The question is whether it follows from the other four postulates that there is at least one parallel. This articles denies this, whereas the German article on the parallel postulate explicitly affirms it.
As the article states, Euclid's Proposition 16, the Exterior Angle Theorem, plays a central role, since it is used in proving that there is at least one parallel. Cut the Knot has a clear analysis of Proposition 16 and the implicit assumption that Euclid made in proving it. (See also [1], p. 163.)
Clarification of the status of Proposition 16 is complicated by the ambiguity in the use of the term absolute geometry. The general idea is that absolute geometry is the geometry that results from Euclid's first four postulates without assuming the fifth (in fact this is how Mathworld defines absolute geometry); however, due to the recognition that there are some problems in Euclid's approach, various other axiom systems have been developed for absolute geometry -- see [2], which is the most extensive source on this I found.
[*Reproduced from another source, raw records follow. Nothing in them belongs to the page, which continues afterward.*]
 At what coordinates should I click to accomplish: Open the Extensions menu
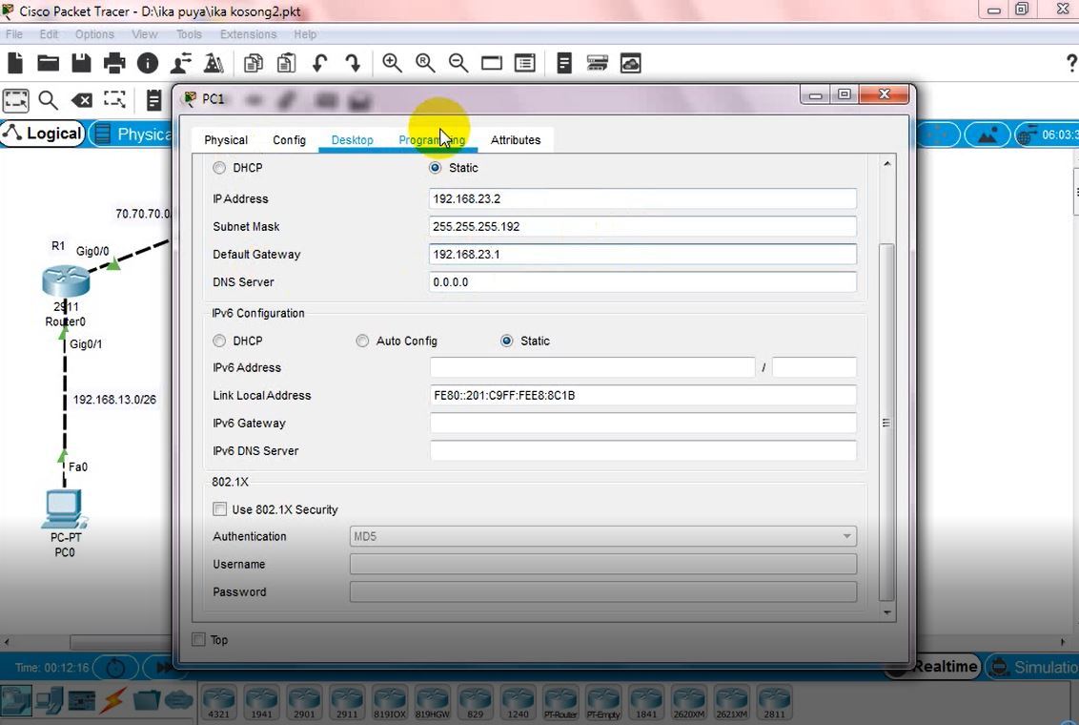pyautogui.click(x=247, y=33)
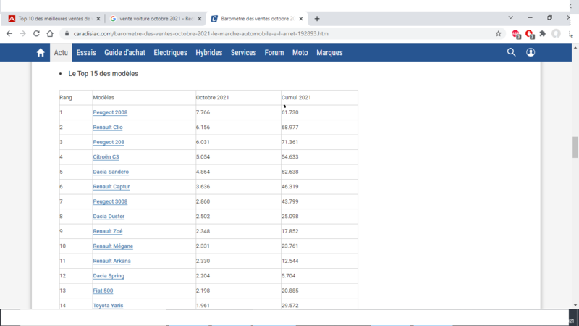Bookmark this page with the star
The height and width of the screenshot is (326, 579).
pos(499,33)
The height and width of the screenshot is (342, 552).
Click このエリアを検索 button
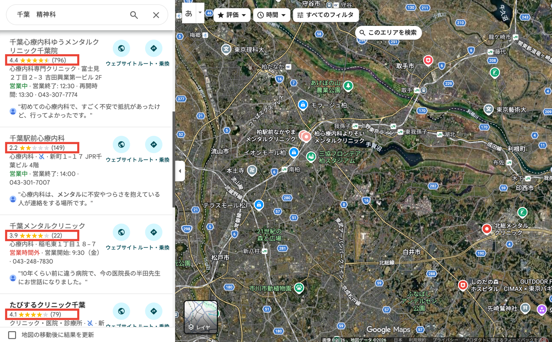[x=388, y=33]
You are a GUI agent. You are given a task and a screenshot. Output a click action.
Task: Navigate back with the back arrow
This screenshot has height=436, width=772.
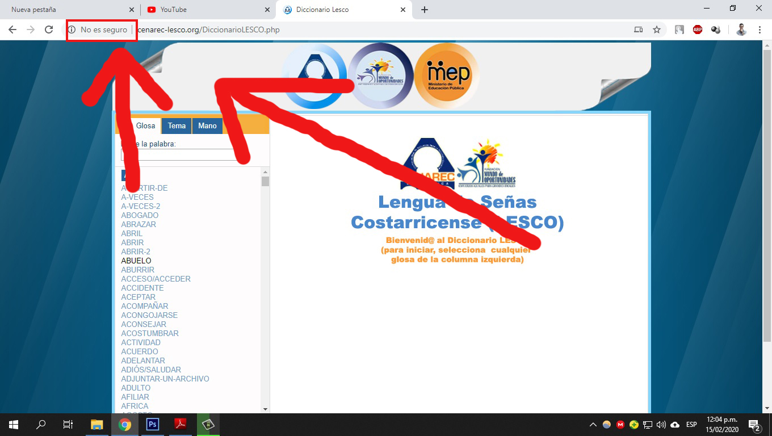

Proposition 16 does not hold in elliptical geometry. Almost everyone seems to be in agreement that elliptical geometry is not an absolute geometry, but they rarely say which postulates they're assuming for absolute geometry. Indeed, many of the other axiom systems contain incidence axioms or plane separation axioms that can be used to prove Proposition 16 (see [3] ("Elliptic Geometry") and [4] (step 11)) and that are not satisfied in elliptical geometry. This does not, however, decide the question whether Proposition 16 follows from the first four of Euclid's original postulates.
Cut the Knot is the only source I found that explicitly says that elliptic geometry is an absolute geometry -- see [5]. (Interestingly, though they also say that Playfair's Axiom is equivalent to Euclid's parallel postulate: [6].) Also, this page takes the view that Proposition 16 is not a theorem of absolute geometry.
The Wikipedia articles on non-Euclidean geometry, elliptic geometry and hyperbolic geometry only talk about these geometries violating the parallel postulate; they make no statement about the other postulates, but it seems implicit that only the parallel postulate is violated.
The article on absolute geometry, which assumes only the first four postulates, mentions only hyperbolic geometry, not elliptic geometry, as an example, and states that Euclids first 28 propositions are valid in absolute geometry.
Another central question is whether Euclid's second postulate excludes elliptic geometry. (The other three of the first four apparently don't.) This depends on how you interpret "can be extended indefinitely in a straight line". One might need to understand the Greek original in order to tell whether "indefinitely" is meant here in a way that excludes great circles on a sphere that are finite but without ends. (This page takes the view that Proposition 16 is based on the second postulate.)
To summarize, there's a strong consensus on the Net that Playfair's axiom is equivalent to Euclid's parallel postulate (see e.g. [7], [8], [9], [10] / [11]) -- but it's not clear what this equivalence is relative to. It is certain that the equivalence holds given some of the modern axiom sets used in studying absolute geometry, but is unclear whether it holds given the first four of Euclid's original postulates.
Comments would be much appreciated.